Computer Architecture
Memory Hierarchy: NUMA, HBM, and Non-Volatile Memory
The AMD MI300X costs USD 15 000. Its main advantage over the NVIDIA H100 is not compute. It is 192 GB of unified HBM3 memory against 80 GB. A 70-billion-parameter LLM fits entirely - no quantization, no offloading. Memory has become the currency of the AI era.
- NVIDIA H100: 3.35 TB/s HBM3 bandwidth - this is what makes FlashAttention 4x faster than standard attention, not extra FLOPS
- AMD EPYC 9654 dual-socket: 1 TB RAM, cross-NUMA penalty 3.2x - NUMA-aware huge pages cut PostgreSQL latency by 30%
- Intel Optane PMem: SAP HANA in-memory database at 6 TB instead of 1.5 TB DDR - restart without loading from disk
- Meta CXL memory: 1 TB DDR plus 4 TB CXL-DRAM per host - memory pooling across servers
NUMA: When the Distance to Memory Matters
A dual-socket AMD EPYC 9654 server (96 cores) sits in every major datacenter. Half the memory is physically closer to the first processor, half to the second. A thread on CPU0 core accessing CPU1 memory pays 120 ns instead of 80 ns. That is a 50% overhead - and this happens constantly when applications are NUMA-unaware.
**NUMA (Non-Uniform Memory Access)** is an architecture where multiple processors have their own local memory and connect through an interconnect. AMD EPYC connects nodes through Infinity Fabric. Intel Xeon through UPI (Ultra Path Interconnect). Local memory bandwidth: 460 GB/s. Through the interconnect: 120-200 GB/s. A 2-4x gap.

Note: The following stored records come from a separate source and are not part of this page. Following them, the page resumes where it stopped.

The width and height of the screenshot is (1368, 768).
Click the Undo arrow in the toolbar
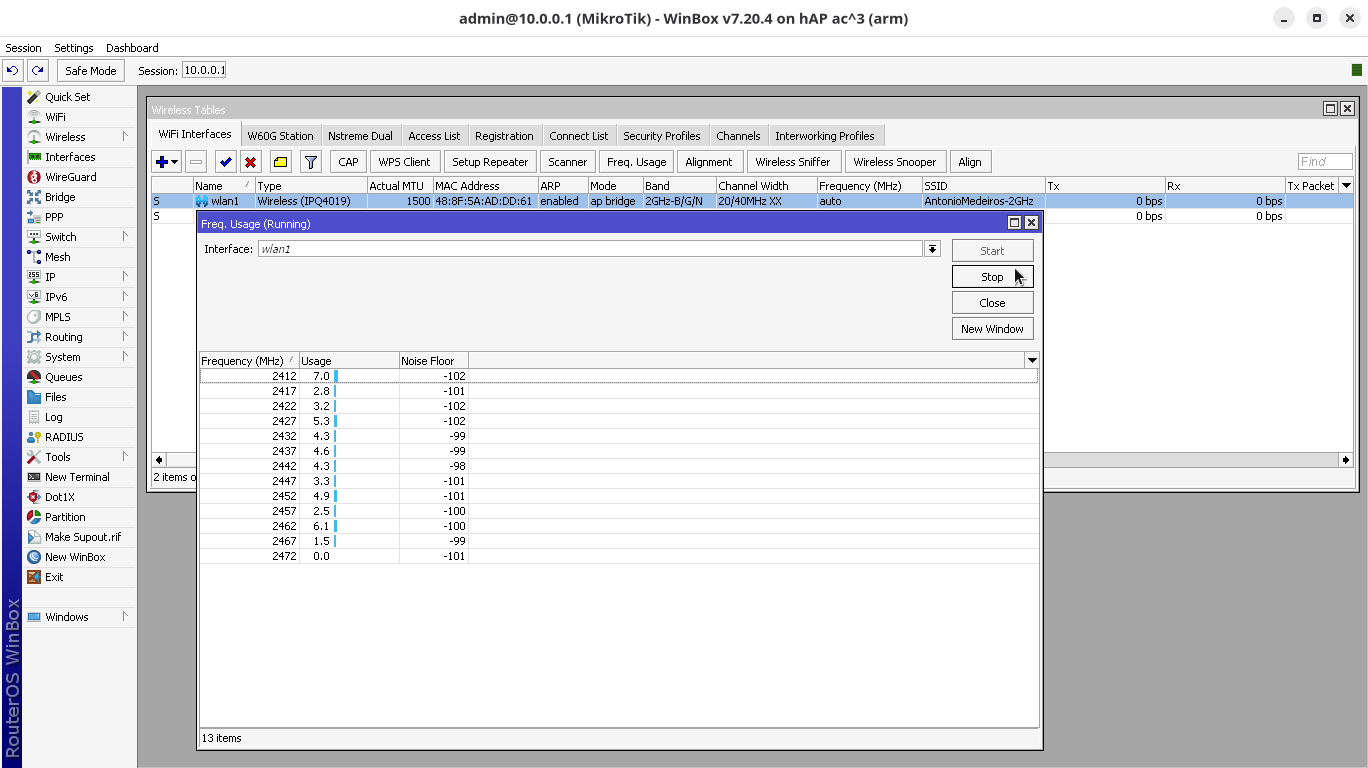pyautogui.click(x=13, y=70)
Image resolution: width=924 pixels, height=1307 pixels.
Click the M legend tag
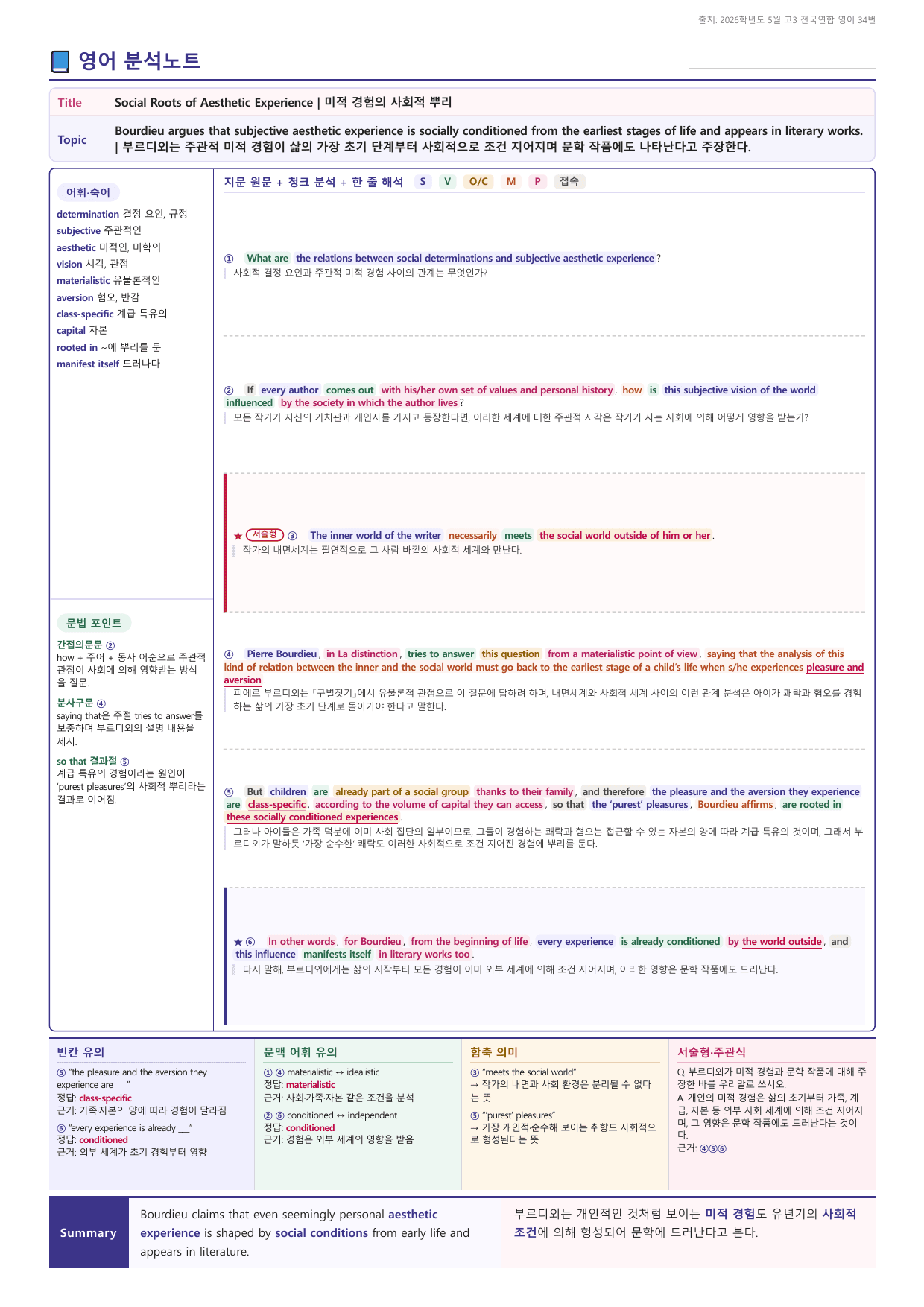[511, 181]
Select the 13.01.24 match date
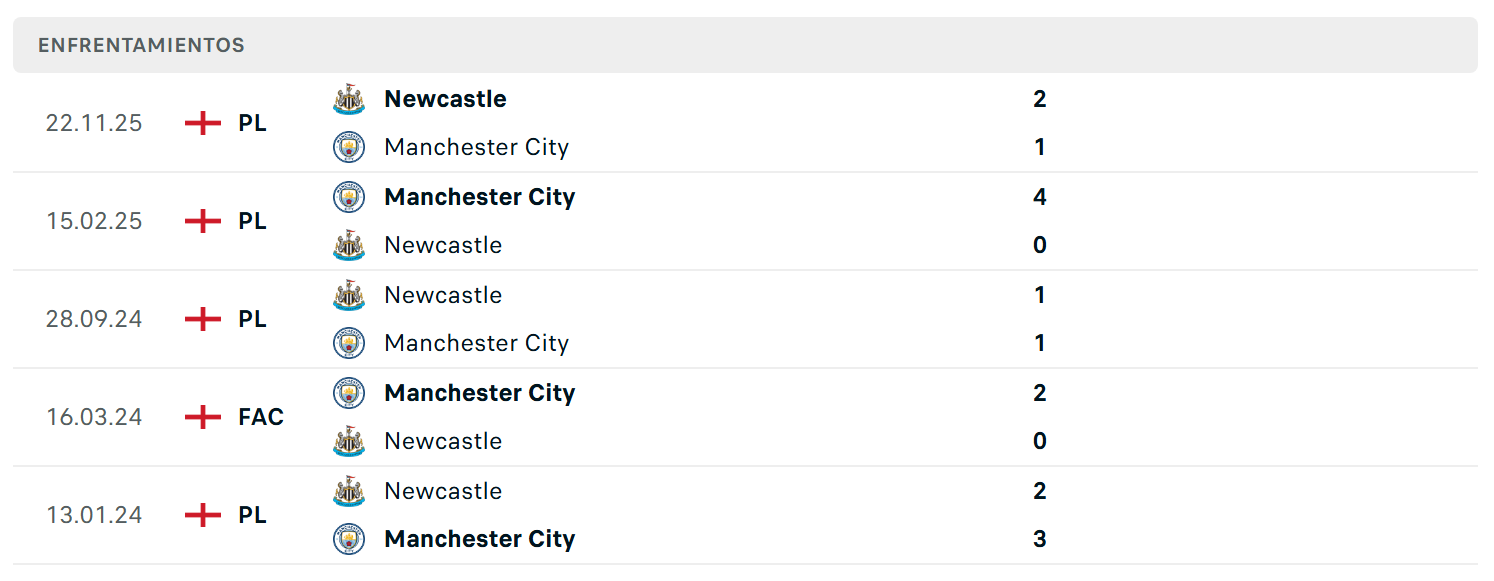Viewport: 1494px width, 581px height. (x=94, y=515)
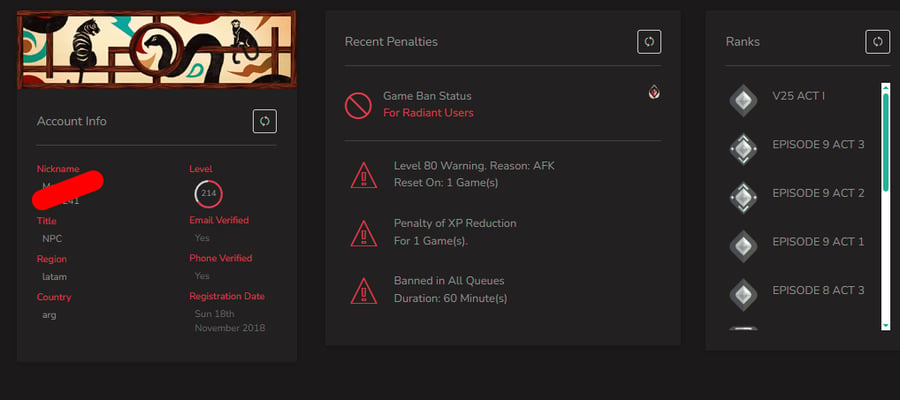
Task: Click the Ranks list scrollbar up arrow
Action: pos(886,87)
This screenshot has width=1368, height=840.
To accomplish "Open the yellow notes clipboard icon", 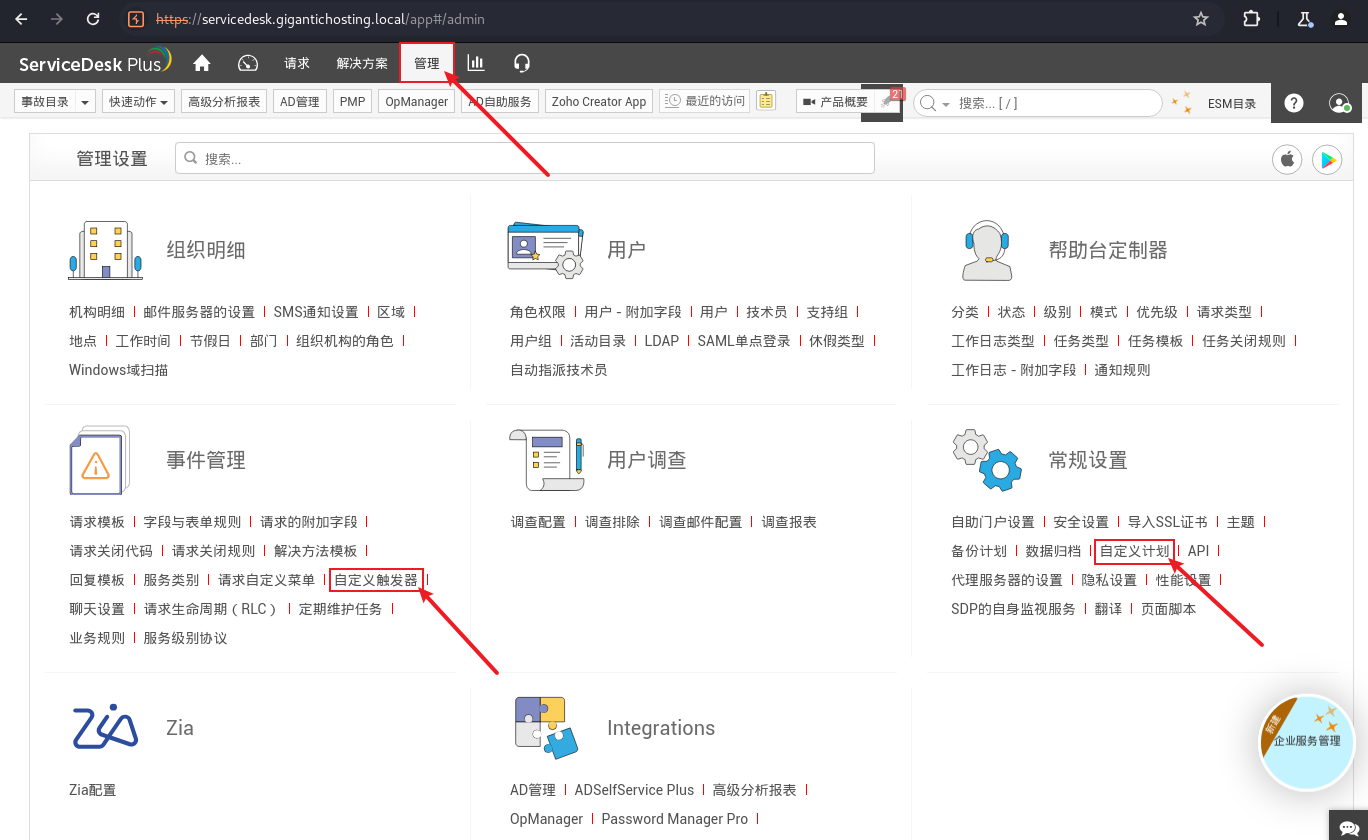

**NUMA in production.** Redis with --numa-node-bitmask runs 1.3-1.5x faster on NUMA systems. PostgreSQL with huge pages bound to a NUMA node cuts query latency by 30%. The Linux AutoNUMA daemon migrates memory pages toward the accessing CPU, but with multi-second lag - explicit binding through numactl is always more reliable.